Hunter Biden, 56enne avvocato e imprenditore statunitense nonché figlio secondogenito del 46º presidente degli Stati Uniti d’America Joe Biden, ha pubblicamente parlato di una “mafia gay nascosta“, composta in gran parte da politici repubblicani, definendola il “problema più grande” che oggi affligge gli Stati Uniti.
Il figlio dell’ex presidente Joe Biden ha rilasciato queste discusse dichiarazioni nel corso del podcast “I’ve Had It” con Jennifer Welch e Angie Sullivan. Biden sostiene che il problema principale del Paese non sarebbe “l’oligarchia“, ma quella che ha definito “la closetocracy”, ovvero il potere in mano a uomini gay arrabbiati e non dichiarati.
Hunter Biden e la closetocracy
“Tutti sanno che esiste questa mafia gay non dichiarata, in gran parte repubblicana, che vive a Washington, D.C., e tutti conoscono ognuno di loro che è gay”, ha denunciato Biden, per poi soffermarsi sul prezzo psicologico del vivere nell’ombra. “Credo che il conflitto interiore crei così tanto astio in una persona che poi lo riversa sul resto del mondo”. “Per tutta la vita hanno vissuto nell’ombra e quindi hanno questa palla nera nel petto, questo cuore annerito dal fatto di non poter essere chi vogliono essere, e quindi se la prendono con tutti gli altri”. “Questi uomini, per lo più uomini, fanno esattamente questo, e tutti sanno chi sono”.
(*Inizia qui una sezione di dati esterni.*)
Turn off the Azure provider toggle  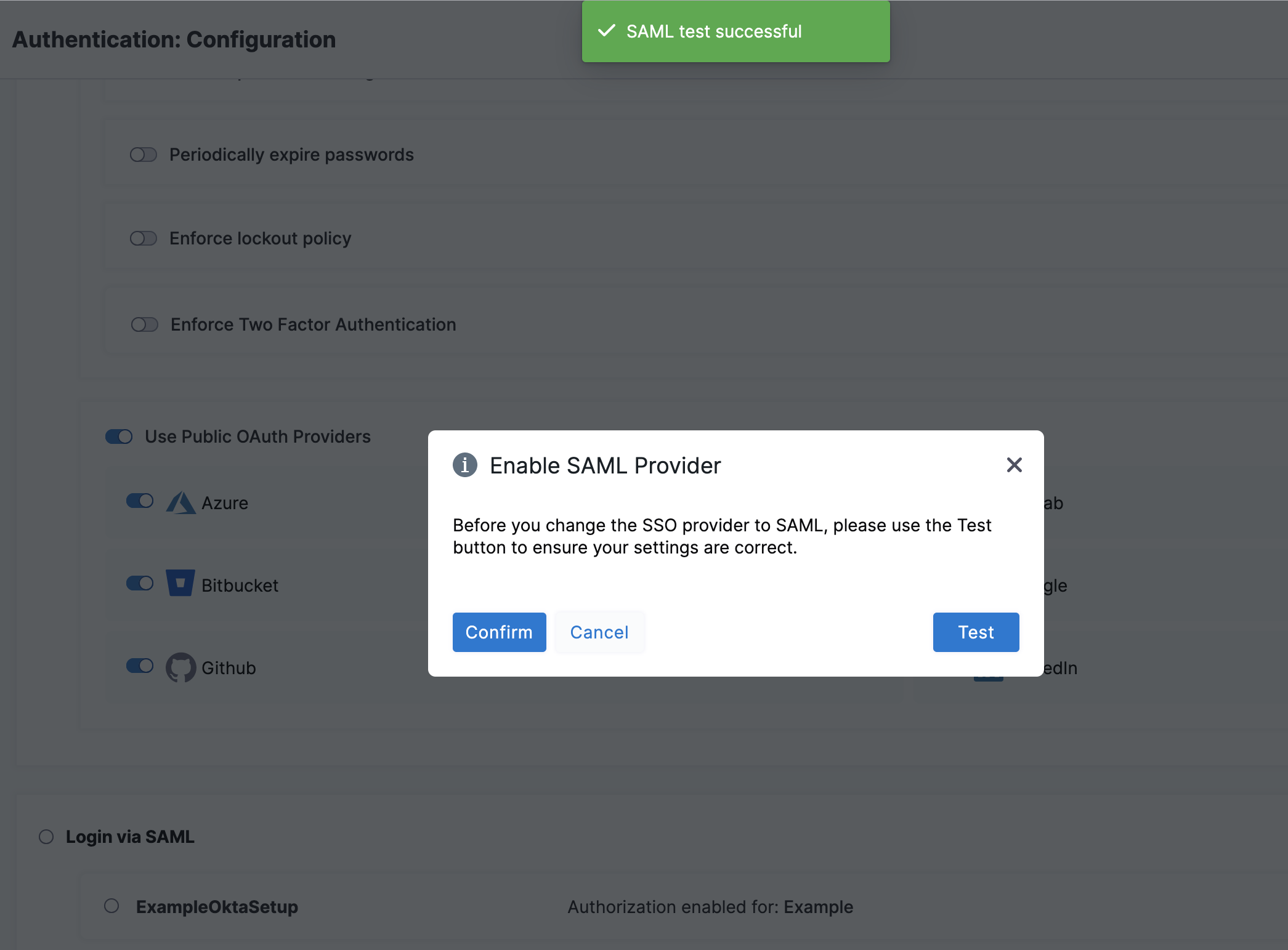(140, 501)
Parole che hanno suscitato un polverone. Il neologismo “closetocracy” è presto esploso sui social a stelle e strisce, con Biden a voler rimarcare l’eventuale ipocrisia repubblicana, nell’opporsi ai diritti LGBTQ+ pur avendo al proprio interno non pochi esponenti segretamente omosessuali. Altri, invece, sono stati più critici nei confronti di Hunter, sottolineando come l’argomentazione da lui esposta rischi di ricadere nello stereotipo dell’individuo che si odia, nascondendo la propria omosessualità, e si vendica con chi è invece felicemente sè stesso.
Il caso Lindsey Graham

Dopo aver ascoltato le parole di Biden la conduttrice Welch ha citato il defunto senatore (e fedelissimo di Trump) Lindsey Graham, come presunto esempio di closetocracy. Sebbene Graham non avesse mai fatto coming out e avesse sempre negato di essere gay, è stato a lungo oggetto di rumor sulla sua sessualità. Persino Laura Loomer, fedelissima di Trump, sostenne nel 2025 che Graham fosse gay e che tenesse nascosta la propria omosessualità, aggiungendo che il suo orientamento sessuale fosse un segreto di Pulcinella all’interno dell’amministrazione in carica. Per tutta la propria carriera politica Graham, che non si è mai sposato nè ha avuto figli, ha portato avanti politiche smaccatamente omobitransfobiche. Dopo la morte di Graham, avvenuta l’11 luglio scorso, l’autrice Jesse James Rose ha pubblicato un post su Instagram in cui ha parlato delle presunte esperienze vissute con l’ex senatore quando era una “studentessa universitaria effeminata in attesa della transizione“. A suo dire Graham l’avrebbe pagata per “fare cose indicibili con lui in una stanza d’albergo mentre indossava biancheria intima rossa”. “È un evento canonico per le persone transgender avere dei fanatici di estrema destra che ti finanziano e poi si rivoltano contro di te e votano contro di te“, ha concluso Rose.
Nel 2018 Hunter Biden è stato indagato per reati connessi al possesso illegale di una pistola, acquistata mentendo sul consumo di droga, da cui era dipendente, e per reati fiscali. Nel 2023 stato è ufficialmente incriminato mentre l’11 giugno del 2024 è stato giudicato colpevole per tutti i capi d’accusa mossigli da una giuria federale del Delaware, rischiando fino a 25 anni di reclusione. Il 2 dicembre 2024 suo padre, il presidente Joe Biden, lo ha graziato per ambedue i processi in corso, sebbene in passato avesse dichiarato che non lo avrebbe favorito, definendo i procedimenti penali ai suoi danni come “selettivi” e “ingiusti“, atti a colpirlo politicamente.